The Heart Healers by James Forrester M.D
Author:James Forrester, M.D.
Language: eng
Format: epub
ISBN: 9781466862555
Publisher: St. Martin's Press
16
THE CLOT BUSTERS
I don’t want to play 10 years and then die of a heart attack when I’m 40.
—PETE MARAVICH, ALL-AMERICAN BASKETBALL PLAYER WHO DIED SUDDENLY AT AGE FORTY IN A PICKUP GAME
THROUGHOUT THE 1970S I (and many others) focused on that era’s central topic: managing the devastation caused by myocardial infarction (heart attack). At that time we all believed that myocardial infarction was a final exclamation point, the culmination of a relentless progressive stenosis (narrowing) of a coronary artery plaque. A moderate narrowing caused angina, which was Mother Nature’s way of saying it’s time for bypass surgery. Left unattended, the narrowing ultimately became so severe that the need for oxygen in a segment of the heart muscle exceeded the supply. That segment could no longer survive. Without a way to open the narrowing during a heart attack, we focused on reducing its need for oxygen, using drugs that slowed the heart rate and diminished its vigor of contraction.
We imagined that a solution might lie with emergency bypass surgery, but creating such a program posed a logistic nightmare. If a heart attack occurred during the day, the surgeons, operating rooms, and heart-lung machines were typically busy with other elective procedures, so waits of three to four hours were often unavoidable. If the heart attack occurred at night, rapid mobilization of the entire team of surgeons, nurses, and technicians was at least as frustrating, and then wreaked havoc with the next day’s operating schedule.
In 1979 one of my former cardiology trainees, Dr. Marcus DeWood, came back to visit me. Marcus had recently settled into practice in Spokane, Washington, and sought me out for advice about the results of a small research project he had organized. He and his local cardiac surgery group had been able to establish a new program offering around-the-clock emergency bypass surgery for patients with acute myocardial infarction. At that time, no other hospital in the United States had yet succeeded in establishing a program like it. I was eager to see Marc’s results, believing that emergency coronary bypass might well reverse the imbalance between oxygen supply and demand precipitated by a heart attack.

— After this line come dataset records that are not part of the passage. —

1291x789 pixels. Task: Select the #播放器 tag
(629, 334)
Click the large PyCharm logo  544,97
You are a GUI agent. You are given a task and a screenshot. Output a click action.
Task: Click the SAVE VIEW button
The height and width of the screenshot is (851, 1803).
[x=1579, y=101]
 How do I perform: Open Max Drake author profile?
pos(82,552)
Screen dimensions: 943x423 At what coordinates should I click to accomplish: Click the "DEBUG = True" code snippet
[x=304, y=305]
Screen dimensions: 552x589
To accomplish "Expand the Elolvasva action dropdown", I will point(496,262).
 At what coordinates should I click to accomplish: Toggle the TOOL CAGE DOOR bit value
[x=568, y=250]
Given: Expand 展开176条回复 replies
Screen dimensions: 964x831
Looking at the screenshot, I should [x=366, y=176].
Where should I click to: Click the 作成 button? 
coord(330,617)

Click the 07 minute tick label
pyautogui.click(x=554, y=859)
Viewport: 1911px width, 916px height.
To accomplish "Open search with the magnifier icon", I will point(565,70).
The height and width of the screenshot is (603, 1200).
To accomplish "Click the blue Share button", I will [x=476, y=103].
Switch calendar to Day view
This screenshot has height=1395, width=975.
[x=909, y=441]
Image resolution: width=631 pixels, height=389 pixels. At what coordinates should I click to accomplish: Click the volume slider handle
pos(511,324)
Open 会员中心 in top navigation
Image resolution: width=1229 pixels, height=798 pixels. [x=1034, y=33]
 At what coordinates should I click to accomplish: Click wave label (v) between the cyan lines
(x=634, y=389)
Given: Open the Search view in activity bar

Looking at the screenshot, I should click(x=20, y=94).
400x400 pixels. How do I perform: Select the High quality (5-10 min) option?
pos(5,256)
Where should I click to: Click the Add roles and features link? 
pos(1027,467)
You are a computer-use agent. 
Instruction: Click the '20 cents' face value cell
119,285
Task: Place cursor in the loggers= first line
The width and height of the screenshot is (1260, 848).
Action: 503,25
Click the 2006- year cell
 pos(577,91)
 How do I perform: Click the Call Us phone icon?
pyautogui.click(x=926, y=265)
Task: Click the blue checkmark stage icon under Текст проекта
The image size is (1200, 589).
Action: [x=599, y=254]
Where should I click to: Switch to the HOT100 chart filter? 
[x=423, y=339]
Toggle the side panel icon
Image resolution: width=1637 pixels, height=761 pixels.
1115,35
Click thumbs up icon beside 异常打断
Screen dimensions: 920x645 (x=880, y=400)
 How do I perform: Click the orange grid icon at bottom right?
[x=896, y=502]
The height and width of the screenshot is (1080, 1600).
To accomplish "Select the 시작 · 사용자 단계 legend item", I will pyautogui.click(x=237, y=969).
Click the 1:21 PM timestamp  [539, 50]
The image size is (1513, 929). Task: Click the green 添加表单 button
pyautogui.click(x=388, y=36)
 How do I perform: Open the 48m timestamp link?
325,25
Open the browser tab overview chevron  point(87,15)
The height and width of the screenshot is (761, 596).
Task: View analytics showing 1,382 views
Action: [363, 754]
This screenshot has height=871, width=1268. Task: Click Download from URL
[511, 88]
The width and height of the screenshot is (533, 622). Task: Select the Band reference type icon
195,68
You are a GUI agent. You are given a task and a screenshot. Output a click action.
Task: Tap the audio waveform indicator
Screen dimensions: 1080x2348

I had attended the autopsies of patients who died of acute myocardial infarction, so I knew that a blood clot, called a thrombus, was sometimes found in the coronary artery. We considered it an uncommon incidental finding of no great importance, agreeing with my friend Dr. William C. Roberts, chief of the cardiac pathology at the National Institutes of Health, who said, “Although it may play a major role in causing atherosclerosis, coronary thrombosis may well play a minor role, or none at all, in precipitating a fatal coronary event.” Roberts, like the rest of us, believed that diminished blood flow led to death of the heart muscle, and blood clots then formed in the damaged arteries. As an international lecturer, I had pontificated innumerable times with professorial grandiosity on the imbalance between oxygen supply and demand, not blood clot, as the cause of myocardial infarction.